米国の次回利下げはパウエル議長退任後の6月か
――2026年の世界経済の見通しは?
2026年の世界経済の成長率見通し(IMFベース)は3.3%(2024年3.3%、2025年3.2%)を見込んでいる。2026年の米国実質GDPは前年後半の高成長によるベース効果から、2.0%を超える成長が見込まれる。
FRBでは、雇用情勢に悪化の兆しが見られることから2025年9月以降3回続けて利下げを実施した。その結果、現在の政策金利(FF金利の誘導目標)は3.5%~3.75%になったが、パウエル議長は「中立金利の推定の範囲内に入ってきた」と述べ、今後は経済・物価への影響を慎重に確認しながら利下げの是非を判断する構えを強調している。

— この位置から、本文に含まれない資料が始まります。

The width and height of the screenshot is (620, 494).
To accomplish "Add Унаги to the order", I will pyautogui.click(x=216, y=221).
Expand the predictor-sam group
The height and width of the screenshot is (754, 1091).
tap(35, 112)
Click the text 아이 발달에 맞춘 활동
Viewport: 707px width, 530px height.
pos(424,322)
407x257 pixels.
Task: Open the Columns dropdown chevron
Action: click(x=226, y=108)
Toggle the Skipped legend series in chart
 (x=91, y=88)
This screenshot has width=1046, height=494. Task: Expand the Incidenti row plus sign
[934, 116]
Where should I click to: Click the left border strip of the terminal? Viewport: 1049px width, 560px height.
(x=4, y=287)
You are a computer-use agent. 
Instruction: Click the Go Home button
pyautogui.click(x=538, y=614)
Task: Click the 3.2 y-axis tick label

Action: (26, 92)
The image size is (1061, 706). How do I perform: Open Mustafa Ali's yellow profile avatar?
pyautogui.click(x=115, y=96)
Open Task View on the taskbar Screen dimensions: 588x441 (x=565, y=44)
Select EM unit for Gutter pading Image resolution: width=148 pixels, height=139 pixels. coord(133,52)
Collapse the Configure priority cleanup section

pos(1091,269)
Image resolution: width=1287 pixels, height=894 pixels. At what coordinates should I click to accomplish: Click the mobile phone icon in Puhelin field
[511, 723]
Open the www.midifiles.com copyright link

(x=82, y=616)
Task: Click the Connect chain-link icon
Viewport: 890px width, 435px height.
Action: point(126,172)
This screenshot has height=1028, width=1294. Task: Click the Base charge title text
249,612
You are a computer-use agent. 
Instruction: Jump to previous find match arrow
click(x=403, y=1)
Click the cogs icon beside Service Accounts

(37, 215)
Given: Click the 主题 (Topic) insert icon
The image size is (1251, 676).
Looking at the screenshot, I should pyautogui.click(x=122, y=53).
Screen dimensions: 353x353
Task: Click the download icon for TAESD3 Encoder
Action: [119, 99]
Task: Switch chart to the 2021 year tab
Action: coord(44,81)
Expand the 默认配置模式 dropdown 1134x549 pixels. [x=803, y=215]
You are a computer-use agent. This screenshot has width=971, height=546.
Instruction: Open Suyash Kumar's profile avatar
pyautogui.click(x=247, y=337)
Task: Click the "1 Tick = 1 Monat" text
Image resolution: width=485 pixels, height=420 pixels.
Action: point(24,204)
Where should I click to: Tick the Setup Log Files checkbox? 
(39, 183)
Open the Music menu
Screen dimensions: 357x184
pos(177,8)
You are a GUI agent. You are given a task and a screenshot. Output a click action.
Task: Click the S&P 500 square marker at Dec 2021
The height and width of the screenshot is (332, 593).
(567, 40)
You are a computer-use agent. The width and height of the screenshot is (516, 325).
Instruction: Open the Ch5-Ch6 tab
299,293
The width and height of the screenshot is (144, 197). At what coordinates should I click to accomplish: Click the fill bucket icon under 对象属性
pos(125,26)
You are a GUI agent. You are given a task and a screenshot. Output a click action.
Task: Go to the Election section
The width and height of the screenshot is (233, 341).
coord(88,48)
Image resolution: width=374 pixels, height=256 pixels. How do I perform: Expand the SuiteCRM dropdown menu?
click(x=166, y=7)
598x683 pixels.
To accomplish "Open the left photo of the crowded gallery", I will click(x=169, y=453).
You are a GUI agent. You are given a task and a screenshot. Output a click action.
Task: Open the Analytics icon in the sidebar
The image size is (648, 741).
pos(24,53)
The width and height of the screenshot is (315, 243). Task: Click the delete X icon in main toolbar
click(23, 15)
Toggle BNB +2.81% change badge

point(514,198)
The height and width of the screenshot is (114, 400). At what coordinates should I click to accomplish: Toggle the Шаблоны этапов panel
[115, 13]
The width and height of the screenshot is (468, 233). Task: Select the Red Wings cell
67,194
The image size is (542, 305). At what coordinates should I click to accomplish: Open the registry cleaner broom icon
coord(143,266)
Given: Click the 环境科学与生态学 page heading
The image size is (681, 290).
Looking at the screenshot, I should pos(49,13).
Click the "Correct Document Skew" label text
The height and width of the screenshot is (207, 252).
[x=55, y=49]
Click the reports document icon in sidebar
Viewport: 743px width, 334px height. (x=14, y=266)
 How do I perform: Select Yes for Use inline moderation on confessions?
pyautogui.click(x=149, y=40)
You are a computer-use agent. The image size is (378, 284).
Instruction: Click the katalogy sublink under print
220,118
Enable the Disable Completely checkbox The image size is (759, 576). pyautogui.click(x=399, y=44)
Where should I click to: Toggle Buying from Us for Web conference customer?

中立金利とは、景気に対して緩和的でも引き締め的でもない政策金利のこと。実際には観察できない概念上の金利であり、推計方法によって結果にばらつきがあるため、金融政策実務においては、実際の経済・物価の反応を確認しながら探るしかないというのが現実だ。
現在のFRBの中立金利に対する見方を、金融政策を決定する米連邦公開市場委員会(FOMC)参加者19人の見通しの中央値で見ると3.0%。しかし、その不確実性は極めて高く、2026年の金融政策運営はかなり慎重なものになることが予想される。次回利下げは、今のところパウエル議長が退任した後の6月になるとみている。